May 20 2011
Merck (NYSE: MRK), known as MSD outside the United States and Canada, today announced that the Committee for Medicinal Products for Human Use (CHMP) of the European Medicines Agency (EMA) has adopted a positive opinion under accelerated assessment recommending approval of the investigational medicine VICTRELISTM (boceprevir) for the treatment of chronic hepatitis C virus (HCV) genotype 1 infection, in combination with peginterferon alfa and ribavirin, in adult patients with compensated liver disease who are previously untreated or who have failed previous therapy.
“What should I tell my healthcare provider before taking VICTRELIS?”

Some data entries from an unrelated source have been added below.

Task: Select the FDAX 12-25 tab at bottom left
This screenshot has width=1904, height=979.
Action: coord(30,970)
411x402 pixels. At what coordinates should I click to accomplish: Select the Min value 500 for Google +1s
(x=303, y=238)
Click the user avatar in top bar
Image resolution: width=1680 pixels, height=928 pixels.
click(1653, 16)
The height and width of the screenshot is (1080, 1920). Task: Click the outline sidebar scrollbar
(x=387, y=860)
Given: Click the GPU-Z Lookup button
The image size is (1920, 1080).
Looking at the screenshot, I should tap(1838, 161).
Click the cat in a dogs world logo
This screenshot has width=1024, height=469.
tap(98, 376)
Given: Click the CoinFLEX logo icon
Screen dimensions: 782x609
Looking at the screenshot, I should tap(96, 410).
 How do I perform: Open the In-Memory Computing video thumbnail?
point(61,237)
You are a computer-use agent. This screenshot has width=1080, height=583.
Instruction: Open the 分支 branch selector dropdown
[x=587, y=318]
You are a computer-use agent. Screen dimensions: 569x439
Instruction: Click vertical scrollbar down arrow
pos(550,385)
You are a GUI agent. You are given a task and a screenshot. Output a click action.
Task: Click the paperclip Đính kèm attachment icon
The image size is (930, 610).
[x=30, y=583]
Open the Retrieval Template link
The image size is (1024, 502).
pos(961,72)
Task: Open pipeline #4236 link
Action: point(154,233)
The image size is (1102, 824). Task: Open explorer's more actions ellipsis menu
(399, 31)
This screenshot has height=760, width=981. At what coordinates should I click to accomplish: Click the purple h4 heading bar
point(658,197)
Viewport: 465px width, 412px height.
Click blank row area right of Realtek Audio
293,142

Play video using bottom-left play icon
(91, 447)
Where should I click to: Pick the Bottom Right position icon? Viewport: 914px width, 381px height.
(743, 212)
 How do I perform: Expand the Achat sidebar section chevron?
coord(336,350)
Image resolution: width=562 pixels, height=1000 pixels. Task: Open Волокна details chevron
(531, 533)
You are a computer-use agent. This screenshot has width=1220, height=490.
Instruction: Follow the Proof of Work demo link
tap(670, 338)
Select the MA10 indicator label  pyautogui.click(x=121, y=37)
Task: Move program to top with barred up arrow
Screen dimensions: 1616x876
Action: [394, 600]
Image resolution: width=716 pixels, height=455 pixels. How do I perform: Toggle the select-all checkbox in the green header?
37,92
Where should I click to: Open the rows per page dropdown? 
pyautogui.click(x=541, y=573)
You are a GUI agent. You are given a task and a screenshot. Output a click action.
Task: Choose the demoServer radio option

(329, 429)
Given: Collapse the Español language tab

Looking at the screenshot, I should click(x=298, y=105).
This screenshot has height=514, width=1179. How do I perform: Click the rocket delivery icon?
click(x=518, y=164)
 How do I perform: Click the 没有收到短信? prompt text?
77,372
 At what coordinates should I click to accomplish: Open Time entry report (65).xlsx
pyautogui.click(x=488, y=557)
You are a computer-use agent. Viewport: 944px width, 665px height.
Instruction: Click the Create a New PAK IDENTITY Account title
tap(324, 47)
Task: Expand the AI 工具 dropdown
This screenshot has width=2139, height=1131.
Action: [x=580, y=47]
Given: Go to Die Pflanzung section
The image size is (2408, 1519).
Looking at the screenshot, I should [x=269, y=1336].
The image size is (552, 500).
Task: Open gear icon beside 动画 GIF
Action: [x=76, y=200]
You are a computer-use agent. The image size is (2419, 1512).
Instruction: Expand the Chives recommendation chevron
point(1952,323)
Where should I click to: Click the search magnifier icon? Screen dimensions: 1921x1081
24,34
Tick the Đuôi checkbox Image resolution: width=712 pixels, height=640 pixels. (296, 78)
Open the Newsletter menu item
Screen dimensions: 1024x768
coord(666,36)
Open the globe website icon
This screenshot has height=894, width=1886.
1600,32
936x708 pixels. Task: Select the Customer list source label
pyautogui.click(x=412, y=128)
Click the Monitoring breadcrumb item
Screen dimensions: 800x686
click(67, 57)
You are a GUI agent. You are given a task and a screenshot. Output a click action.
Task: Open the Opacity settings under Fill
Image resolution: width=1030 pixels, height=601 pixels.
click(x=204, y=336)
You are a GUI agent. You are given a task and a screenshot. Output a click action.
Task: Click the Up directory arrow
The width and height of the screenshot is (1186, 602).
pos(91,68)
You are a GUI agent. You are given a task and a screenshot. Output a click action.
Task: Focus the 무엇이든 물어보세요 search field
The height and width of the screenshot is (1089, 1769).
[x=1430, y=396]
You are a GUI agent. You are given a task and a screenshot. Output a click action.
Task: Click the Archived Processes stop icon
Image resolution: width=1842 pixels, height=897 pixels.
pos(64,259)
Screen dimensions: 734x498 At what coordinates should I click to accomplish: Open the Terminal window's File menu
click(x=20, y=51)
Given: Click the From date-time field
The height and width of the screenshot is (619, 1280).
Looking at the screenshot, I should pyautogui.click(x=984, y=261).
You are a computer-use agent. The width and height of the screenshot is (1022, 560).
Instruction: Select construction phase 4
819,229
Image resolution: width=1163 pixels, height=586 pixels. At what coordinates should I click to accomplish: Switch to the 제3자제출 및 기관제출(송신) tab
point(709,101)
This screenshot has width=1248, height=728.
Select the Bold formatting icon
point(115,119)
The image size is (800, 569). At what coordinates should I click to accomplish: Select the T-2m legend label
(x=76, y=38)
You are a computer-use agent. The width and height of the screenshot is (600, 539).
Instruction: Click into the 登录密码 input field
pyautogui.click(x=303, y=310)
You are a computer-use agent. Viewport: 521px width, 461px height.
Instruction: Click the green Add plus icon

The positive opinion will be reviewed by the European Commission, which grants marketing authorization with unified labeling that is valid in the 27 countries that are members of the European Union (EU), as well as European Economic Area members, Iceland, Liechtenstein and Norway.
"We are pleased with CHMP's recommendation to approve VICTRELIS in combination with current standard therapy," said Peter S. Kim, Ph.D., president, Merck Research Laboratories. "If approved, VICTRELIS would represent the first in a new class of medicines known as HCV protease inhibitors granted marketing authorization in the European Union, and would offer an important new treatment option for patients with chronic hepatitis C genotype 1."
The CHMP positive opinion for VICTRELIS in combination with current standard therapy is based on the efficacy and safety results from two large Phase III clinical studies conducted at EU and U.S. sites that evaluated approximately 1,500 adult patients with chronic HCV genotype 1 infection. The HCV SPRINT-2 study involved 1,097 patients who were new to treatment (treatment naïve) and the HCV RESPOND-2 study involved 403 patients who had failed previous therapy. Final results of the studies were published in the New England Journal of Medicine on March 31, 2011.
VICTRELIS is a Direct Acting Antiviral (DAA) agent designed to interfere with the ability of the hepatitis C virus to replicate by inhibiting a key viral enzyme (NS3/4A serine protease).